Fui convidado para sair candidato a vereador



Sebastião Martins de Azevedo (Ratinho)
Im memoriam

Estava trabalhando na Gráfica Elite, Rua 29 de julho, Porto Ferreira.  O trabalho era montar matrizes tipográficas, tais como: fatura; notas fiscais de várias séries;  diplomas, cartões de visita, cartões de natal, santinhos de políticos  e outras coisas mais.
Entrou um cliente por nome de Sebastião Martins Azevedo, apelido de “Ratinho”, que queria orçar uma boa quantidade de propaganda política, famosos santinhos.
Ele e o proprietário da gráfica firmaram um contrato, e lá vou eu montar a matriz para depois ser impresso na “Catu automática”. Mas a conversa entre ele “Ratinho” e o Jair continuava, falavam sobre política.
Acabei entrando na conversa, dizendo ao “Ratinho” que em São Paulo nunca tinha participado disso, ser candidato a qualquer coisa, no caso vereador.
Disse-me o Sebastião Martins de Azevedo “Ratinho”, você tem bom argumento, entra num partido político e sai candidato. Eu comentei, não tenho a menor idéia de como isso procede.
Ratinho falou, faz uma experiência, no partido que estou filiado está com alguma vaga, se quiser fazer parte  do nosso grupo, é a hora. Não pensei duas vezes, fui ao escritório, e já fui providenciando os documentos.

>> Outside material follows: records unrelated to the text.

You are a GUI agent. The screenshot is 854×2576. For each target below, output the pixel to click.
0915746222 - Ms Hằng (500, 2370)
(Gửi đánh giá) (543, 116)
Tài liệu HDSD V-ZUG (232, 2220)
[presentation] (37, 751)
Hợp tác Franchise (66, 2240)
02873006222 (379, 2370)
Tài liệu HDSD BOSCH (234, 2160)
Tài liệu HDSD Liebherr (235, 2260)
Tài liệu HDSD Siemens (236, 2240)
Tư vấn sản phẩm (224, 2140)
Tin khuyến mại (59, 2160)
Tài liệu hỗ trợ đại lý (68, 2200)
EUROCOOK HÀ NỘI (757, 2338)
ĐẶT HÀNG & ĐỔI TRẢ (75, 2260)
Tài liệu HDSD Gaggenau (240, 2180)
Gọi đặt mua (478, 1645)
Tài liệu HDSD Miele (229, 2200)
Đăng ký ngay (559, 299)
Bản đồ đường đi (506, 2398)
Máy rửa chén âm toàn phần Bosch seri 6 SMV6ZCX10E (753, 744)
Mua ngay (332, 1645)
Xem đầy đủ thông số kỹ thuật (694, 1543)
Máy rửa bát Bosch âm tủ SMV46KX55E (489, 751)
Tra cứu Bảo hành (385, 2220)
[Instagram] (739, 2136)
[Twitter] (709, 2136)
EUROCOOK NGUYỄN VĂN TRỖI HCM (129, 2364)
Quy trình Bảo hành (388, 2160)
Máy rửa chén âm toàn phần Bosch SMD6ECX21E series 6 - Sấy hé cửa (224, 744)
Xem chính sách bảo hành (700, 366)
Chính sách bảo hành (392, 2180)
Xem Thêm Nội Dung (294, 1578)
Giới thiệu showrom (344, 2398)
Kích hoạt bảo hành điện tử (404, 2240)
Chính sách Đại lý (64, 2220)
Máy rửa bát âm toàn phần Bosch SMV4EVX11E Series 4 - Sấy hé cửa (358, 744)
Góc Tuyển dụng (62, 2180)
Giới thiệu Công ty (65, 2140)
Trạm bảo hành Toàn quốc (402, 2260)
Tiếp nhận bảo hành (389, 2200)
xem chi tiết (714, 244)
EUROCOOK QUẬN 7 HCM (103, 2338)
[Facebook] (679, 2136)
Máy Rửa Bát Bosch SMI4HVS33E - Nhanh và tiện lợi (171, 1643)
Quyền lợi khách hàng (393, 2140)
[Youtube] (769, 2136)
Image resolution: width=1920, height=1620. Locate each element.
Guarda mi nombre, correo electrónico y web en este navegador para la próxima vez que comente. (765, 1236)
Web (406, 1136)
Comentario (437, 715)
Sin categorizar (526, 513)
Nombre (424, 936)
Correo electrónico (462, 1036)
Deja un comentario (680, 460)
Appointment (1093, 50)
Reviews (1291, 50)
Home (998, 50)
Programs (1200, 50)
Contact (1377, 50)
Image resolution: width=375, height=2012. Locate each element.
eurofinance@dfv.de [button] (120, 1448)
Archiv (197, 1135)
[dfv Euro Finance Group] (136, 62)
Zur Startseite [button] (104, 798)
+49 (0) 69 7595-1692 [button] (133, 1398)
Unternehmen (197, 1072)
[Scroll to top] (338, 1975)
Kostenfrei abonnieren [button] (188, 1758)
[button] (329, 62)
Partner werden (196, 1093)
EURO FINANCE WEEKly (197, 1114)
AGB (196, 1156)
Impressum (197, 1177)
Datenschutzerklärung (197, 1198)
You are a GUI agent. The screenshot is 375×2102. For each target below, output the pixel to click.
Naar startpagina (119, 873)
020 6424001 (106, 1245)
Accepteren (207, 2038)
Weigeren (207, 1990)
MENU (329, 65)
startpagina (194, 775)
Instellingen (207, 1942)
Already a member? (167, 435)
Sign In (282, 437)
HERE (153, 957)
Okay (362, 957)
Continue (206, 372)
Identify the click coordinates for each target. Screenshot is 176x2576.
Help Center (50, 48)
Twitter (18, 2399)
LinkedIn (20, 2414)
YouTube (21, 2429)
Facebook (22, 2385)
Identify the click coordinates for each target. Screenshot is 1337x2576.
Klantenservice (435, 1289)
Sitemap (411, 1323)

Com todos os documentos entregues ao responsável pelo partido, dias depois começou os problemas que nem imaginava. Entregaram-me uma relação de processos em meu nome, isso em várias cidades próximas de Porto Ferreira, e em outras plagas, tais como: Santos; Jaú; São José do Rio Preto; Ribeirão Preto; São  Carlos; Viradouro;  Araçatuba, a mais próxima foi em Santa Rita do Passa Quatro. De todas as cidades mencionadas acima, só conhecia Santos, de qualquer maneira a situação de ir à busca de documentos acabei conhecendo as outras.
Acabou o meu sossego dentro e fora do serviço. E vamos que vamos viajar pelo Estado de São Paulo, em busca de documentos para provar que não era eu, se tratava de pessoas com nomes iguais, homônimos?
Processos de todo tipo apareciam no meu nome, uns já tinham falecidos, nome dos pais, data de nascimento, cidade, nada batia, eram todos homônimos.
Começaram  as articulações políticas, a cidade se dividiu em três grupos, sendo uma cidade de pequeno porte, os líderes conheciam quase todas as famílias, e era um tal de arrastar parentes para um grupo, e da mesma forma os demais grupos. As três coligações tinham pessoas com parentescos de ambos os  lados.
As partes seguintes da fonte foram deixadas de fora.